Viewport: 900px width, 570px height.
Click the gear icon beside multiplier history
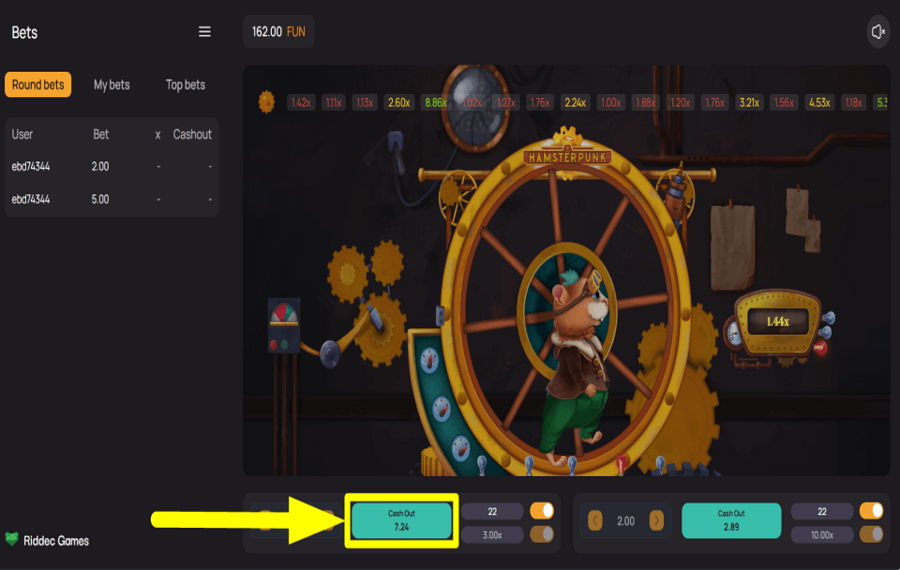click(266, 101)
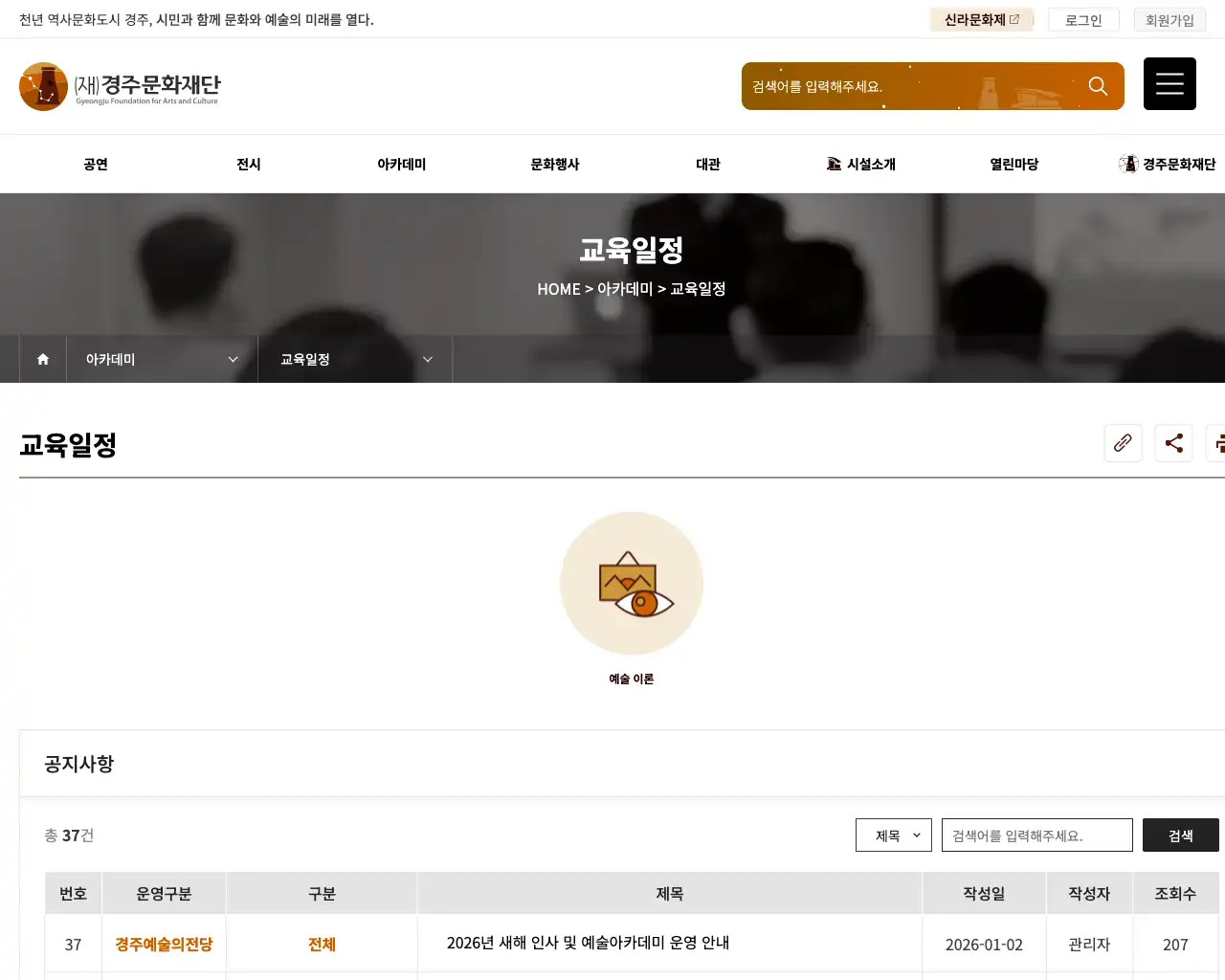Select the building icon next to 시설소개
Viewport: 1225px width, 980px height.
[x=833, y=163]
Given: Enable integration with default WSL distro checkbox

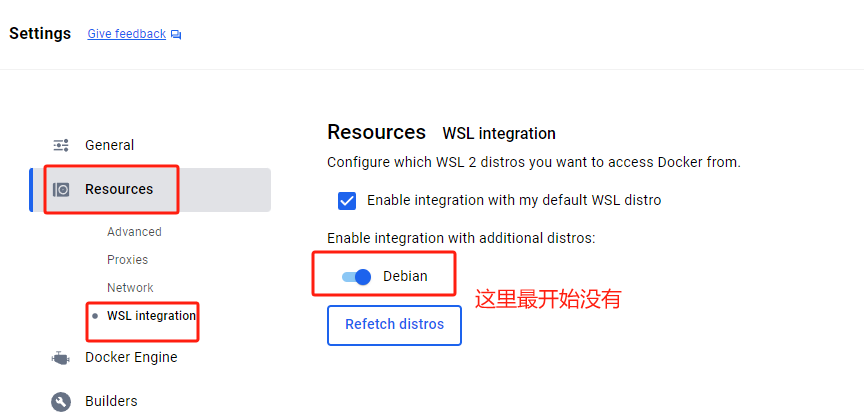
····················
Can you print the listing above word for word, leaving out the pictures?

ANSWER TO THIS TASK:
Viewport: 900px width, 570px height.
Click the gear icon beside multiplier history
click(266, 101)
Select the building icon next to 시설소개
Viewport: 1225px width, 980px height.
[x=833, y=163]
Given: Enable integration with default WSL distro checkbox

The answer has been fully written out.